The only argument of defendant that may have persuasive qualities is the argument that a party should not suffer for his counsel’s default. Whatever merit this argument may have, it is not persuasive in this case. According to Mr. Skiba, he was advised by the president of defendant corporation, Mr. Dellentash, to disregard the letter of 5 July in that negotiations were still underway with Mr. Wilcox, president of plaintiff corporation, and that Wilcox had stated to Dellentash that defendant could “forget about” the letter of 5 July. Mr. Wilcox’s affidavit rebuts this claim. He states that no conversation took place between him and Dellentash between 1 July and 18 July 1977. The deposition and affidavits show that Mr. Dellentash has been intimately associated with the negotiations prior to the institution of suit and with the proceedings subsequent thereto. There is no reason to relieve defendant corporation from the consequences of a decision not to respond to the letter of 5 July when, if his counsel is to be believed, the letter was ignored at the direction of its president, Mr. Dellentash.

The Court realizes that it is preferable for disputes to be settled on their merits. The purpose of the rules of procedure is to effectuate a decision on the merits. Defendant has frustrated the purposes of the rules in this Court at every procedural step. Defendant’s explanations for its successive defaults have been substantially less than satisfactory. The action was filed in the Spring of 1977 and, but for defendant’s defaults, would have long since been decided by this Court. Prejudice to plaintiff is obvious. Under all the circumstances, no relief should be granted.

While the foregoing discussion should dispose of the matter, the Court is reluctant to determine the case on default if a determination on the merits could be had in fairness to the parties. If plaintiff could be compensated for its trouble, costs and expense in pressing its rightful claim to a default and have that matter at an end then the Court may be justified in setting aside the default. The setting of terms and conditions upon granting of Rule 55(c) relief is recognized. Littlefield v. Walt Flanagan & Co., 498 F.2d 1133, 1136 (10th Cir. 1974); Security Trust & Savings Bank v.
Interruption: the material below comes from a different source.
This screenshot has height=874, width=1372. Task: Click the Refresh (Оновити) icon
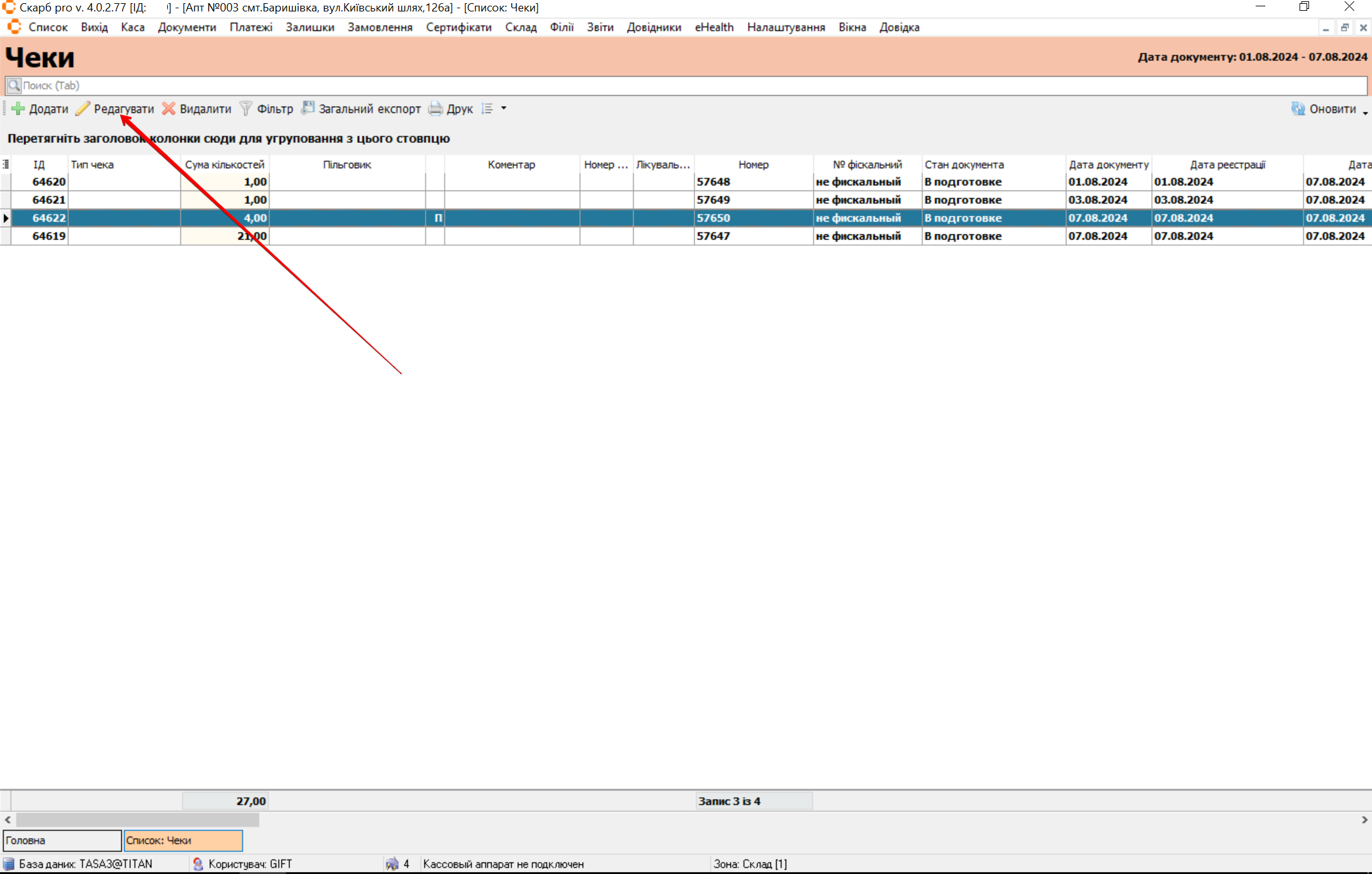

Walsh, 91 F.2d 481 (9th Cir. 1937); 10 Wright & Miller, Fed.Prac. and Proc. § 2700. The Court will impose terms in this case.

If within ten days of the entry hereof, defendant shall undertake by appropriate *8pleading filed herein promptly to reimburse plaintiff for all costs and expenses reasonably incurred by plaintiff since 5 July 1977 to obtain and retain its default, and if defendant further undertakes to hold plaintiff harmless from any loss, cost or expense which may hereafter be incurred by plaintiff to defend its right to its default and its right to obtain and have the benefit of these terms and conditions, then the Court will (1) determine the sum due plaintiff from defendant as reimbursement and direct payment thereof; (2) upon such payment, set aside the default and direct that the pleading go forward.

If defendant shall fail to accept the foregoing terms and conditions the default shall be set down for hearing on damages at plaintiff’s motion.

An appropriate order shall issue.

. This letter was not received by the Court until 17 January 1978.